* **WHAT IS BEING ASKED**
Copy out each of the lines below word for word, with nothing changed.

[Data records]
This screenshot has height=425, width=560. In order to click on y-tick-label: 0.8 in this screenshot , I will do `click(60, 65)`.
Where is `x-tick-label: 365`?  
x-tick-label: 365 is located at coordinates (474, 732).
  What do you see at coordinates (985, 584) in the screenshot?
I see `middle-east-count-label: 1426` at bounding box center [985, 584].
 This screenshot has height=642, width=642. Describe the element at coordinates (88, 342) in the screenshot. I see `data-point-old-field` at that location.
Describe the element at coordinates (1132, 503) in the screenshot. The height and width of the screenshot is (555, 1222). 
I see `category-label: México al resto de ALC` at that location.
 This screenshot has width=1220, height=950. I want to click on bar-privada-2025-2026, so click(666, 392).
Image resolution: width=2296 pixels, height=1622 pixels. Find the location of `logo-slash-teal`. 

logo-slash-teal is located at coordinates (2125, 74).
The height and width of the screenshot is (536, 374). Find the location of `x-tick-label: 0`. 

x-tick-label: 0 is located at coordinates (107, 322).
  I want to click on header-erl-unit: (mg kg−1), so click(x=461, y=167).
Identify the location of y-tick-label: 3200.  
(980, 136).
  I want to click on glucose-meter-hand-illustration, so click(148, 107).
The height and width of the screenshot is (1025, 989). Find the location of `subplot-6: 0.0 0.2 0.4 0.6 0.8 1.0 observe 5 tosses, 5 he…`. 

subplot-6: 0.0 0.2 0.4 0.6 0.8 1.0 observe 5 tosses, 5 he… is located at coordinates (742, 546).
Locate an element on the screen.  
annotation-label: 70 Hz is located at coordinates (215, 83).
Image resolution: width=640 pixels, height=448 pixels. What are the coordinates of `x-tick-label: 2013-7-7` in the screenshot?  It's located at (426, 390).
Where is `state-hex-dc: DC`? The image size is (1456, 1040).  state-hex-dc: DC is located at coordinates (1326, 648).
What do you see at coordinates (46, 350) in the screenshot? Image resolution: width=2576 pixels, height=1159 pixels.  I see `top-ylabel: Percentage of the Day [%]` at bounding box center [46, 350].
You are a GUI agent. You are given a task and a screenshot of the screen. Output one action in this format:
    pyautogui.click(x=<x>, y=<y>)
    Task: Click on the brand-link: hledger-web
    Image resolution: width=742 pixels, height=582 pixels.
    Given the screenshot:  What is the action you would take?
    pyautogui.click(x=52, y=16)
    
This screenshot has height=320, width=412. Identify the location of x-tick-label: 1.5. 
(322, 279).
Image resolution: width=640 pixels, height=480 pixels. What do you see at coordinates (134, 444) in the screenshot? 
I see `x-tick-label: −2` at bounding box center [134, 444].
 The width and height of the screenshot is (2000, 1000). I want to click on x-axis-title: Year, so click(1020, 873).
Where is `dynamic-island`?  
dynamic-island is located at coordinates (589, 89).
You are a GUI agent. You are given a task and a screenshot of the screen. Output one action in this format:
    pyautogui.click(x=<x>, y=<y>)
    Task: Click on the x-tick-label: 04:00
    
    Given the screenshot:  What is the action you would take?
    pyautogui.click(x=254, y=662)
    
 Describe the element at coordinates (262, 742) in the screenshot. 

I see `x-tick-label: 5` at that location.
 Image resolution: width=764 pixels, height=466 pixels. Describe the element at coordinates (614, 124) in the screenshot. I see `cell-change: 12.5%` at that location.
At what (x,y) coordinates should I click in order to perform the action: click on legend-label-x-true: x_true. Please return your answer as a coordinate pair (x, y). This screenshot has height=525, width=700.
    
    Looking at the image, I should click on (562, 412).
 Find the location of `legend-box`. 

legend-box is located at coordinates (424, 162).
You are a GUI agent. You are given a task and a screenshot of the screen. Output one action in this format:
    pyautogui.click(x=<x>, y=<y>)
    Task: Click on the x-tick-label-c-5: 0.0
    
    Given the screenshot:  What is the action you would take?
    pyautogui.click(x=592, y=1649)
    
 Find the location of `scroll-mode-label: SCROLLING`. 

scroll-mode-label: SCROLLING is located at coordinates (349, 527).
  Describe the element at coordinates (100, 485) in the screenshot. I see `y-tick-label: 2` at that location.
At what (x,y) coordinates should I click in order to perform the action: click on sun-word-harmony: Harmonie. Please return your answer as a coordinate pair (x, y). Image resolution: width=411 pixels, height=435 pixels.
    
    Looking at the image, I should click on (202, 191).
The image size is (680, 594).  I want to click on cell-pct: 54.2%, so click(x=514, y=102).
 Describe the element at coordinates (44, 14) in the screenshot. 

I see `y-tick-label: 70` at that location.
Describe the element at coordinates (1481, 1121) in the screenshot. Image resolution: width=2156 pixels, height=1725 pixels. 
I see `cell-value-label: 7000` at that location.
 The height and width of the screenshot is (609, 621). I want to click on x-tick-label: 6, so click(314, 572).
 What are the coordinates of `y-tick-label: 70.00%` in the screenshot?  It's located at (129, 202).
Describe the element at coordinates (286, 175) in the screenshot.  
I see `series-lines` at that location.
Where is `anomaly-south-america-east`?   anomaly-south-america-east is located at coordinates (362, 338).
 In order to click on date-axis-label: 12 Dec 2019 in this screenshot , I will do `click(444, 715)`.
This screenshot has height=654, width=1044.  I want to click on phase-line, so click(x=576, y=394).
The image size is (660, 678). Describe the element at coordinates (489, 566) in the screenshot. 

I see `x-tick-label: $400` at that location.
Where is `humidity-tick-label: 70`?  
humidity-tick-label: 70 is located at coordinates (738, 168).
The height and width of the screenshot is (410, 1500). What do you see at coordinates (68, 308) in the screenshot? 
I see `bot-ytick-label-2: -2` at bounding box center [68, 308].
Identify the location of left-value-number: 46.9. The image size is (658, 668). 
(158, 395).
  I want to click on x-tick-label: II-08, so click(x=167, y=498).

* **SOLUTION FOR THIS PROBLEM**
This screenshot has height=425, width=560. In order to click on y-tick-label: 0.8 in this screenshot , I will do `click(60, 65)`.
Where is `x-tick-label: 365`?  
x-tick-label: 365 is located at coordinates (474, 732).
  What do you see at coordinates (985, 584) in the screenshot?
I see `middle-east-count-label: 1426` at bounding box center [985, 584].
 This screenshot has height=642, width=642. Describe the element at coordinates (88, 342) in the screenshot. I see `data-point-old-field` at that location.
Describe the element at coordinates (1132, 503) in the screenshot. The height and width of the screenshot is (555, 1222). 
I see `category-label: México al resto de ALC` at that location.
 This screenshot has width=1220, height=950. I want to click on bar-privada-2025-2026, so click(666, 392).
Image resolution: width=2296 pixels, height=1622 pixels. Find the location of `logo-slash-teal`. 

logo-slash-teal is located at coordinates (2125, 74).
The height and width of the screenshot is (536, 374). Find the location of `x-tick-label: 0`. 

x-tick-label: 0 is located at coordinates (107, 322).
  I want to click on header-erl-unit: (mg kg−1), so click(x=461, y=167).
Identify the location of y-tick-label: 3200.  
(980, 136).
  I want to click on glucose-meter-hand-illustration, so click(148, 107).
The height and width of the screenshot is (1025, 989). Find the location of `subplot-6: 0.0 0.2 0.4 0.6 0.8 1.0 observe 5 tosses, 5 he…`. 

subplot-6: 0.0 0.2 0.4 0.6 0.8 1.0 observe 5 tosses, 5 he… is located at coordinates (742, 546).
Locate an element on the screen.  
annotation-label: 70 Hz is located at coordinates (215, 83).
Image resolution: width=640 pixels, height=448 pixels. What are the coordinates of `x-tick-label: 2013-7-7` in the screenshot?  It's located at (426, 390).
Where is `state-hex-dc: DC`? The image size is (1456, 1040).  state-hex-dc: DC is located at coordinates (1326, 648).
What do you see at coordinates (46, 350) in the screenshot? Image resolution: width=2576 pixels, height=1159 pixels.  I see `top-ylabel: Percentage of the Day [%]` at bounding box center [46, 350].
You are a GUI agent. You are given a task and a screenshot of the screen. Output one action in this format:
    pyautogui.click(x=<x>, y=<y>)
    Task: Click on the brand-link: hledger-web
    Image resolution: width=742 pixels, height=582 pixels.
    Given the screenshot:  What is the action you would take?
    pyautogui.click(x=52, y=16)
    
This screenshot has height=320, width=412. Identify the location of x-tick-label: 1.5. 
(322, 279).
Image resolution: width=640 pixels, height=480 pixels. What do you see at coordinates (134, 444) in the screenshot? 
I see `x-tick-label: −2` at bounding box center [134, 444].
 The width and height of the screenshot is (2000, 1000). I want to click on x-axis-title: Year, so click(1020, 873).
Where is `dynamic-island`?  
dynamic-island is located at coordinates (589, 89).
You are a GUI agent. You are given a task and a screenshot of the screen. Output one action in this format:
    pyautogui.click(x=<x>, y=<y>)
    Task: Click on the x-tick-label: 04:00
    
    Given the screenshot:  What is the action you would take?
    pyautogui.click(x=254, y=662)
    
 Describe the element at coordinates (262, 742) in the screenshot. 

I see `x-tick-label: 5` at that location.
 Image resolution: width=764 pixels, height=466 pixels. Describe the element at coordinates (614, 124) in the screenshot. I see `cell-change: 12.5%` at that location.
At what (x,y) coordinates should I click in order to perform the action: click on legend-label-x-true: x_true. Please return your answer as a coordinate pair (x, y). This screenshot has height=525, width=700.
    
    Looking at the image, I should click on (562, 412).
 Find the location of `legend-box`. 

legend-box is located at coordinates (424, 162).
You are a GUI agent. You are given a task and a screenshot of the screen. Output one action in this format:
    pyautogui.click(x=<x>, y=<y>)
    Task: Click on the x-tick-label-c-5: 0.0
    
    Given the screenshot:  What is the action you would take?
    pyautogui.click(x=592, y=1649)
    
 Find the location of `scroll-mode-label: SCROLLING`. 

scroll-mode-label: SCROLLING is located at coordinates (349, 527).
  Describe the element at coordinates (100, 485) in the screenshot. I see `y-tick-label: 2` at that location.
At what (x,y) coordinates should I click in order to perform the action: click on sun-word-harmony: Harmonie. Please return your answer as a coordinate pair (x, y). Image resolution: width=411 pixels, height=435 pixels.
    
    Looking at the image, I should click on (202, 191).
The image size is (680, 594).  I want to click on cell-pct: 54.2%, so click(x=514, y=102).
 Describe the element at coordinates (44, 14) in the screenshot. 

I see `y-tick-label: 70` at that location.
Describe the element at coordinates (1481, 1121) in the screenshot. Image resolution: width=2156 pixels, height=1725 pixels. 
I see `cell-value-label: 7000` at that location.
 The height and width of the screenshot is (609, 621). I want to click on x-tick-label: 6, so click(314, 572).
 What are the coordinates of `y-tick-label: 70.00%` in the screenshot?  It's located at (129, 202).
Describe the element at coordinates (286, 175) in the screenshot.  
I see `series-lines` at that location.
Where is `anomaly-south-america-east`?   anomaly-south-america-east is located at coordinates (362, 338).
 In order to click on date-axis-label: 12 Dec 2019 in this screenshot , I will do `click(444, 715)`.
This screenshot has height=654, width=1044.  I want to click on phase-line, so click(x=576, y=394).
The image size is (660, 678). Describe the element at coordinates (489, 566) in the screenshot. 

I see `x-tick-label: $400` at that location.
Where is `humidity-tick-label: 70`?  
humidity-tick-label: 70 is located at coordinates (738, 168).
The height and width of the screenshot is (410, 1500). What do you see at coordinates (68, 308) in the screenshot? 
I see `bot-ytick-label-2: -2` at bounding box center [68, 308].
Identify the location of left-value-number: 46.9. The image size is (658, 668). 
(158, 395).
  I want to click on x-tick-label: II-08, so click(x=167, y=498).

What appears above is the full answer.